Histórico: Câmara dos Deputados aprova PEC que extingue a escala 6×1 sem redução salarial

Redação Pernambuco Informa

O plenário da Câmara dos Deputados aprovou, em primeiro e segundo turnos, a Proposta de Emenda à Constituição (PEC) que decreta o fim da jornada de trabalho na escala 6×1 (seis dias de trabalho para um de descanso). A votação em primeiro turno registrou um placar expressivo de 472 votos favoráveis contra apenas 22 contrários, refletindo um amplo consenso entre as bancadas partidárias.

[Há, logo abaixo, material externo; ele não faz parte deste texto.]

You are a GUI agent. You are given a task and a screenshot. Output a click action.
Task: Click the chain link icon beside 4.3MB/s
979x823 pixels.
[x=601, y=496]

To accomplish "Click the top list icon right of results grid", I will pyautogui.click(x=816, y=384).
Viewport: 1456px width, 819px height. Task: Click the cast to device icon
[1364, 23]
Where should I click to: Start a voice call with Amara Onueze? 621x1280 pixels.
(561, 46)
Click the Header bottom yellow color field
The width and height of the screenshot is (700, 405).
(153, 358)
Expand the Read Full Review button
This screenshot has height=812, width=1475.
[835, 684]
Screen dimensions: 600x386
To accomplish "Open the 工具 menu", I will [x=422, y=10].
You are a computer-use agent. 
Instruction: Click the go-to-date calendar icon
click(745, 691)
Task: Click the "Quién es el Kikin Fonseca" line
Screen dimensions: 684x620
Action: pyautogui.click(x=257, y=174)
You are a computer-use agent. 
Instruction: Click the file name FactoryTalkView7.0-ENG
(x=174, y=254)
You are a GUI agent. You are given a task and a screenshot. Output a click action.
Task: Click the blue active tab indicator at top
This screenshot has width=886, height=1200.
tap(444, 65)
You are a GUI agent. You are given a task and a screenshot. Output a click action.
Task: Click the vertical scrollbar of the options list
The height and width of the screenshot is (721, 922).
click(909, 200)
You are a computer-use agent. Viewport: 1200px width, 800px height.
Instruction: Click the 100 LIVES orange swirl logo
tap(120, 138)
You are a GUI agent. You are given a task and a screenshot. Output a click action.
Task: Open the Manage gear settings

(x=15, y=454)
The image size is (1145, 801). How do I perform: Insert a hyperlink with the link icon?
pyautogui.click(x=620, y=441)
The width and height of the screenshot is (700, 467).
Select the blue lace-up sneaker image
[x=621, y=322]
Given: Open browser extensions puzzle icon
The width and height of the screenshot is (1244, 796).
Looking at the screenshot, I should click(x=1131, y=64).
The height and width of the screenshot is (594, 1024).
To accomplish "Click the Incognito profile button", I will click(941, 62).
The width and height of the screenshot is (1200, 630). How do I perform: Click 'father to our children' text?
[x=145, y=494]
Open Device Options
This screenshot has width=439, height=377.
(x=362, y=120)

A proposta aprovada garante a redução da carga horária semanal sem qualquer redução nos salários dos trabalhadores. Agora, o texto segue para a análise do Senado Federal.

Como funcionará a nova jornada de trabalho e a transição

O texto-base aprovado foi o substitutivo do relator, deputado Leo Prates (Republicanos-BA), que unificou diferentes propostas que tramitavam na Casa. A nova regra estabelece um teto de 40 horas semanais, distribuídas em cinco dias de trabalho com dois dias de descanso.

Regras principais e prazos:

  • Formato padrão: Jornada máxima de 40 horas por semana (limite anterior era de 44 horas).
  • Descanso estendido: Dois dias de descanso remunerado por semana, sendo um deles preferencialmente aos domingos.
  • Prazo de vigência: Os dois dias de descanso semanal passam a valer dois meses após a promulgação oficial da futura emenda constitucional.
  • Regimes especiais: O texto prevê a criação de leis específicas para regulamentar a transição e o funcionamento de carreiras que possuem dinâmicas de plantão ou setores econômicos de funcionamento contínuo.

O histórico das propostas no Congresso

A aprovação é o resultado da fusão de projetos que ganharam forte tração no debate público e nas redes sociais nos últimos meses.

O texto principal que serviu de base para a votação foi a PEC 221/19, de autoria do deputado Reginaldo Lopes (PT-MG), cujo escopo original sugeria um limite de 36 horas semanais. Tramitando em conjunto, a PEC 8/25, de iniciativa da deputada Érika Hilton (Psol-SP), também impulsionou o debate ao sugerir o modelo de semana de quatro dias de trabalho.

A formatação final das 40 horas semanais em cinco dias foi construída como o meio-termo viável para garantir a aprovação tanto pela ala governista quanto pela oposição e setores produtivos.